Nachdem ein Mann im August 2018 seine Partnerin bei einem Urlaub auf Fuerteventura schwer misshandelt hatte, entzog sich dieser seiner Festnahme durch Flucht nach Gran Canaria. Dort wurde er am 27.08.2018 von Beamten der Guardia Civil festgenommen.

Da der Tatverdächtige auf keiner Passagierliste weder von Flugzeugen noch von Fähren zu finden war, hatten die Ermittler den Mann zunächst noch auf Fuerteventura vermutet und nur hier gesucht.
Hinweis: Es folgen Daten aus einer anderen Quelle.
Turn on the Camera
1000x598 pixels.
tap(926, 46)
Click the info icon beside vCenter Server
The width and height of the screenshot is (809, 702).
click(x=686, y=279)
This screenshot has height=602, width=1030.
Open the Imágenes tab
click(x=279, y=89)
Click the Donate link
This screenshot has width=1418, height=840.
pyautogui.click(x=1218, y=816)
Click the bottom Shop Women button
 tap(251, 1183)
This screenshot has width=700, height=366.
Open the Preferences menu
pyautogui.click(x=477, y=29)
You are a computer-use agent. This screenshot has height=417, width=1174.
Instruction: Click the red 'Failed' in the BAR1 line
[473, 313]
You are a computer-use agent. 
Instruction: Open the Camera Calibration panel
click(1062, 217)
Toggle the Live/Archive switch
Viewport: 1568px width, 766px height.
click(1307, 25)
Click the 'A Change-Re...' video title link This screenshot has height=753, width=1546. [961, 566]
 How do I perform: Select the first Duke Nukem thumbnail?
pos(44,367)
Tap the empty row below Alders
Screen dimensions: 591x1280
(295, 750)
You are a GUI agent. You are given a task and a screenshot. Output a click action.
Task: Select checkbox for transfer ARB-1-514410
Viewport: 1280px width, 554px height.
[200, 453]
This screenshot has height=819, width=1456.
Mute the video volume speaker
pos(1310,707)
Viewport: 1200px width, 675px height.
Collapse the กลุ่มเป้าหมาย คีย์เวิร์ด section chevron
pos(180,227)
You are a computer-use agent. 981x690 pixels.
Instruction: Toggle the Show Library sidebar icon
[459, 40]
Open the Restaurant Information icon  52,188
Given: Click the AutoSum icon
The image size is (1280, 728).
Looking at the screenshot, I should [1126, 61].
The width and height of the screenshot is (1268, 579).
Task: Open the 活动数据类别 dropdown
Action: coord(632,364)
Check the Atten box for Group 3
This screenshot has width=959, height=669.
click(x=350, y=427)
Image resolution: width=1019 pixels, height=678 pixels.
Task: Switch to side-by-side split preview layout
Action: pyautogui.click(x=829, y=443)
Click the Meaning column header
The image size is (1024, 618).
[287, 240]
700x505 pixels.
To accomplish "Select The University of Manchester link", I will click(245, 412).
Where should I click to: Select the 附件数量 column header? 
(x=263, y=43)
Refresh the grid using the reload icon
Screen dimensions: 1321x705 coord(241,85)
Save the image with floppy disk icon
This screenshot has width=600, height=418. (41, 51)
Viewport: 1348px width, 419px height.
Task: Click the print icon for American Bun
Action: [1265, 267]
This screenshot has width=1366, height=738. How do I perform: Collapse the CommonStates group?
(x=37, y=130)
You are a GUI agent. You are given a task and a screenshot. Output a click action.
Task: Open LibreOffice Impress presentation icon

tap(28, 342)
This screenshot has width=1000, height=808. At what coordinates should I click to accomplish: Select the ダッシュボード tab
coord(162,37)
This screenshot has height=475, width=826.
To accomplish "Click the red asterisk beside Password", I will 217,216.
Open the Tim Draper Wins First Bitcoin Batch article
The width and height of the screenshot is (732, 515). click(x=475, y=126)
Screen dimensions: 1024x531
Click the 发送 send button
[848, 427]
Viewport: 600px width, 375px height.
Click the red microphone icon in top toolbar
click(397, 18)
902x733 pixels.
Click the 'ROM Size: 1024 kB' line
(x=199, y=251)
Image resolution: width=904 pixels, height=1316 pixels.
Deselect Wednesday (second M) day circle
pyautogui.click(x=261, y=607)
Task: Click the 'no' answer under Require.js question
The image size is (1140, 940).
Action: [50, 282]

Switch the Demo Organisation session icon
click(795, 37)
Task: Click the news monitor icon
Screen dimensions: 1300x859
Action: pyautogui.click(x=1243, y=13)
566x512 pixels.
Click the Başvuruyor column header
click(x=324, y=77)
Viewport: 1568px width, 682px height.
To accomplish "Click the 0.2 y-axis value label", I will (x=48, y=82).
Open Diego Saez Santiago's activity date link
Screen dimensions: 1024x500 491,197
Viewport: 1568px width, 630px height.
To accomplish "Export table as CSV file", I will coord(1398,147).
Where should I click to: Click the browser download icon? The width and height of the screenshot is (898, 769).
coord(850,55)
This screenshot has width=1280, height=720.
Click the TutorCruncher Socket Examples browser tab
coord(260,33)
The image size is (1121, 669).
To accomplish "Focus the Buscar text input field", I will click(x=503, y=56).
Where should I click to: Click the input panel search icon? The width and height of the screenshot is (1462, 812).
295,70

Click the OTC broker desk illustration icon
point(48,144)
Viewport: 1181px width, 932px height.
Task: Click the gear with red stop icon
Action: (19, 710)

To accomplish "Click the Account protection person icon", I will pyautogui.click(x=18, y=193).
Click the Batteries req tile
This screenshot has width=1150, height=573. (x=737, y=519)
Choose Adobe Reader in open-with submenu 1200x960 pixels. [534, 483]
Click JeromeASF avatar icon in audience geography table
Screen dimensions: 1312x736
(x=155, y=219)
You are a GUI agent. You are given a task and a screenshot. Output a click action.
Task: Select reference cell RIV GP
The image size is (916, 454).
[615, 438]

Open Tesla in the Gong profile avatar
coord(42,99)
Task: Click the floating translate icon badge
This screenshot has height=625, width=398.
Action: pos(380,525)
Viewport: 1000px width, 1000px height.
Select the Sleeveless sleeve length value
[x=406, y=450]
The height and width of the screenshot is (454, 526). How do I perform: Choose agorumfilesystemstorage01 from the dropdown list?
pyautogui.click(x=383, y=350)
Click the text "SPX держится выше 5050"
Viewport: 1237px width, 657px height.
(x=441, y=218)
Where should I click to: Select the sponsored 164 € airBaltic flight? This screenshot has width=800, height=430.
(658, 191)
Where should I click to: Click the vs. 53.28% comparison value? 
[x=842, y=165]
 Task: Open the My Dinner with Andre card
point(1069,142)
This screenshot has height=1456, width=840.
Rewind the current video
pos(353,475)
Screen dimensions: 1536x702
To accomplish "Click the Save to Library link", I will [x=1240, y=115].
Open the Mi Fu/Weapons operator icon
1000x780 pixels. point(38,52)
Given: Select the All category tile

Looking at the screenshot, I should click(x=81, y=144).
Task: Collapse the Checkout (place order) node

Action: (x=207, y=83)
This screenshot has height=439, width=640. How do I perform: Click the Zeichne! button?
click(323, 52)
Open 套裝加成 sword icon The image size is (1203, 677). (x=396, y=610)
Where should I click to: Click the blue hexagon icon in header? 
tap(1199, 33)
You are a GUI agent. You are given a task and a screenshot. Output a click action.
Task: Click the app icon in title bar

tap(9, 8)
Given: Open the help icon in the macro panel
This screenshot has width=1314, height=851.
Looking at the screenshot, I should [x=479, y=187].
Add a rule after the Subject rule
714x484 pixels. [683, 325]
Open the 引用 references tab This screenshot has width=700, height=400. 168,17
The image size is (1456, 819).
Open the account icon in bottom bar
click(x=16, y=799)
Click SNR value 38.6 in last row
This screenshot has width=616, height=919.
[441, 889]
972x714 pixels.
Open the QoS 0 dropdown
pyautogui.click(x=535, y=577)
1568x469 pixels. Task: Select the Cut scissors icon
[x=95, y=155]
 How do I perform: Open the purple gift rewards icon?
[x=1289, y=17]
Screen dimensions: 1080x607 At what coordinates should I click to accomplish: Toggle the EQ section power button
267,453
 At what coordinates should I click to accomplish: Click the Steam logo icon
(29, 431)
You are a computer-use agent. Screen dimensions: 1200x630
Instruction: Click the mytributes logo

Offenbar hatte ihm ein Freund zur Flucht nach Gran Canaria verholfen. Die Auswertung von Überwachungsvideos am Flughafen ergab, dass der Flüchtige mit einem Freund das Flughafenterminal betreten hatte. Der Freund kaufte dort ein Ticket auf seinen eigenen Namen und händigte dem Gesuchten die Bordkarte und seinen Personalausweis aus.

Zunächst ging der Plan auf. Der Tatverdächtige konnte unbehelligt nach Gran Canaria reisen und sich so für ein paar Tage der Justiz entziehen.

Teures Nachspiel

Das Ausleihen der Identität könnte nun für beide Beteiligten erhebliche Konsequenzen nach sich ziehen. Es handelt sich dabei nämlich laut spanischem Flugsicherheitsgesetz um eine sehr schwere Ordnungswidrigkeit. Das Gesetz sieht dafür ein Bußgeld von 90.001 bis 225.000€ vor. Beide Männer wurden deswegen angezeigt und somit droht beiden ein entsprechendes Bußgeld.

Es ist das erstem Mal, dass in Spanien ein Bußgeldverfahren auf Grundlage des Flugsicherheitsgesetzes eingeleitet wird.

Der wegen Körperverletzung und häuslicher Gewalt Beschuldigte sitzt in Untersuchungshaft.